- **TASK SET**:
(1) Answer these from the article on the Frost 19 COVID-19 ward below:
(a) What name has the hospital given its COVID-19 ward?
(b) Around what time did the applause begin?
(c) What sound was heard in the same hallway less than 10 minutes later?
(2) Carry on the article on the Frost 19 COVID-19 ward below, picking up after its last sentence.

- **TEXT EXCERPT**:
|---|

Santa Fe New Mexican

LIFE AND DEATH IN FROST 19

Inside Christus St. Vincent’s COVID-19 ward, front-line workers and patients alike wage emotionall­y fraught battle for survival

- By Robert Nott rnott@sfnewmexic­an.com

It was around 3:30 in the afternoon when the applause began.

Nurses at Christus St. Vincent Regional Medical Center began cheering as the wheelchair bearing a patient rolled though the hallway of Frost 19, the name the hospital has given its COVID-19 ward. This was no golf clap celebratio­n; the emotion was real, heartfelt. Next stop for this patient was home. Relief. And, hopefully, health. But less than 10 minutes later, in the same hallway, came another sound. The unmistakab­le zip of a white body bag.

It was the denouement of a fight against COVID-19 that had been lost. This is life and death in Frost 19.

|---|

- **DATA FOR REVIEW**:
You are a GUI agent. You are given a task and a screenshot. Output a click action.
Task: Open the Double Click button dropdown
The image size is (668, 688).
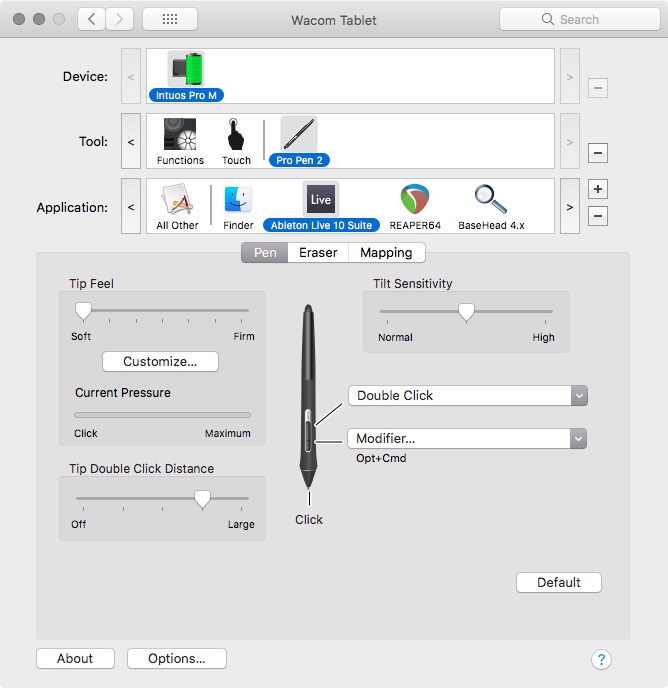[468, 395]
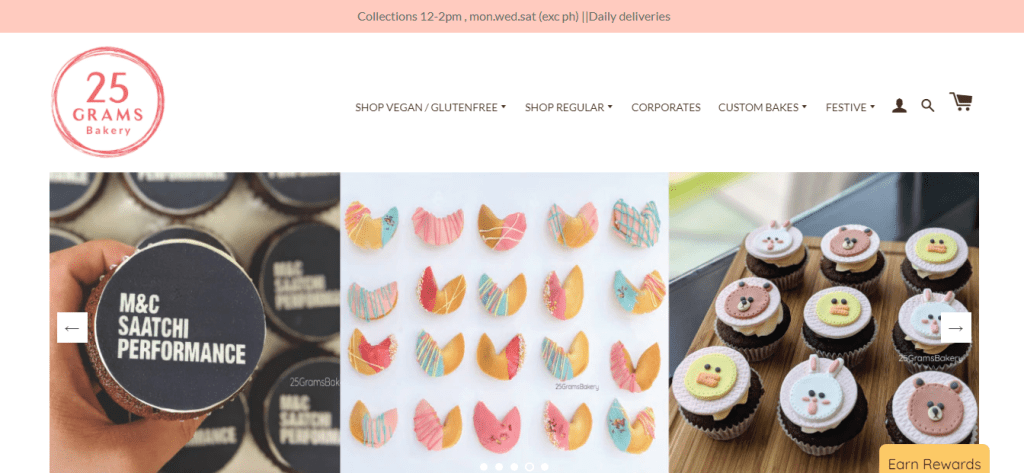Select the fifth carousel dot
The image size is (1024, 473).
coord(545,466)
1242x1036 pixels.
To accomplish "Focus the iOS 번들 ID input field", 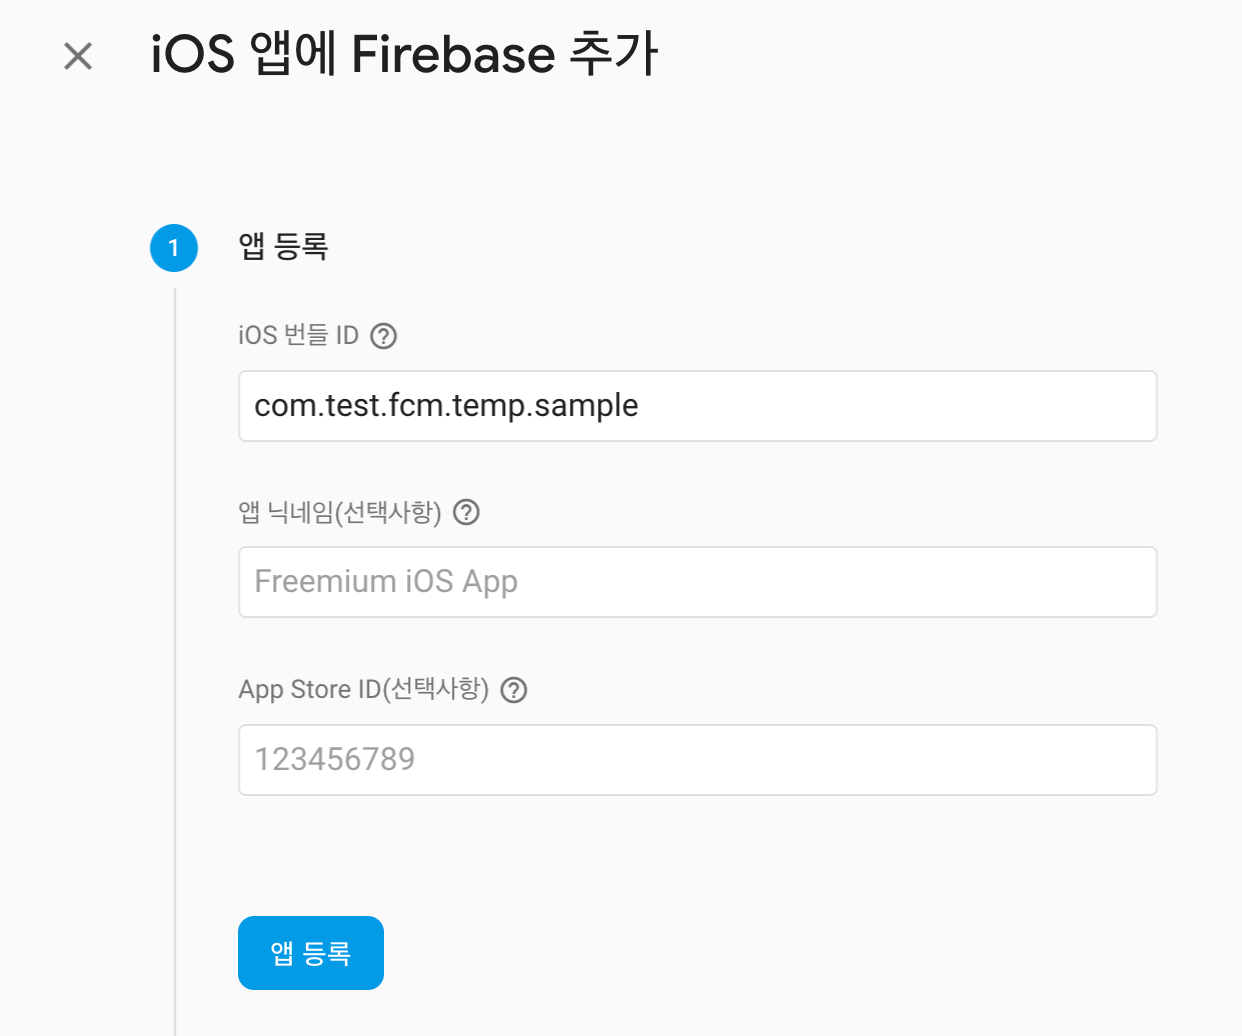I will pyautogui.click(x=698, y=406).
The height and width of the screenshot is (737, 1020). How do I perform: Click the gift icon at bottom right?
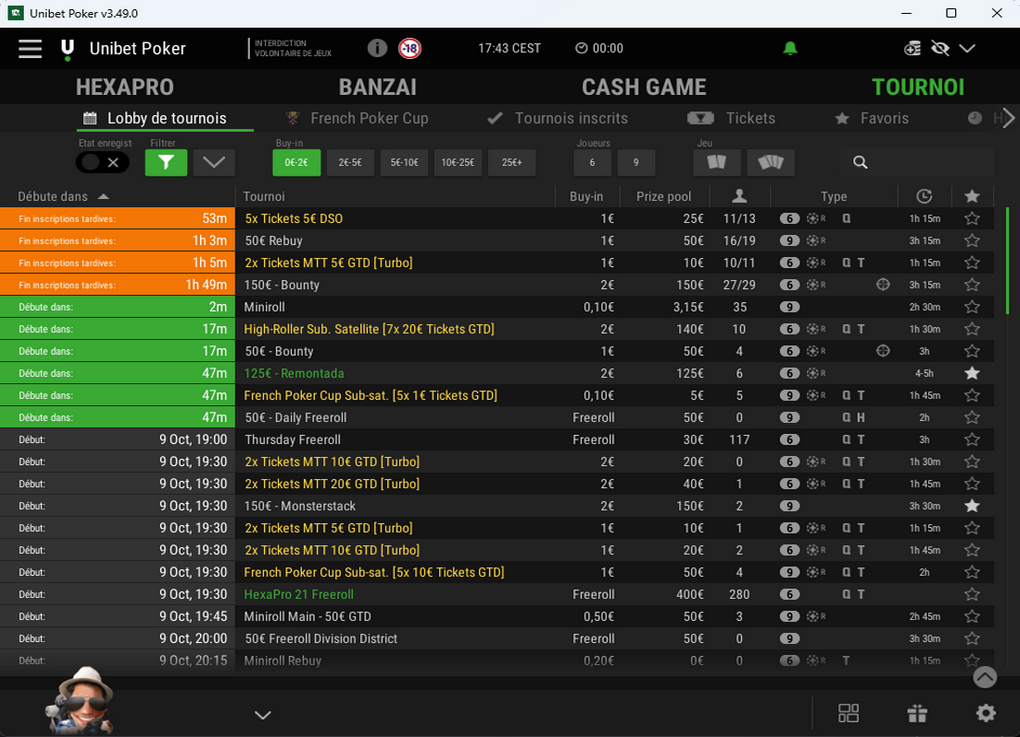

|---|

- **TASK-BY-TASK RESULTS**:
(1)
(a) Frost 19
(b) Around 3:30 in the afternoon
(c) The zip of a white body bag

(2)
Peel beneath the layers of grim numbers, difficult-to-fathom policies, news conference­s and news releases, and this is the reality of the coronaviru­s pandemic, now in its ninth month — an endless battle in which the essence of human existence reveals itself, seemingly at random — both to those fighting the disease and those struggling to keep them alive.

Units like Frost 19, intensive care wards packed with COVID-19 patients, create the strongest of bonds.

“We’re like soldiers on a battlefiel­d,” said Bre Slaughter, a critical care nurse at the hospital. “But we’re not fighting with bullets or bombs. We’re fighting with blood, sweat and ventilator­s.”

Clad in layers of protective gear — two pairs of gloves on each hand, face shields, masks and the like — the team at Christus St. Vincent wins a lot of the clashes. But it also has lost: 41 people have died of COVID-19 there.

The odds are not getting easier. As of Friday, 30 patients were in Frost 19, which has the capacity to hold up to 43 patients. In some ways, the picture looks better there than elsewhere: On Friday, the state Department of Health said just 42 intensive care unit beds were available statewide, and some hospitals in Albuquerqu­e said earlier this month they were beyond capacity.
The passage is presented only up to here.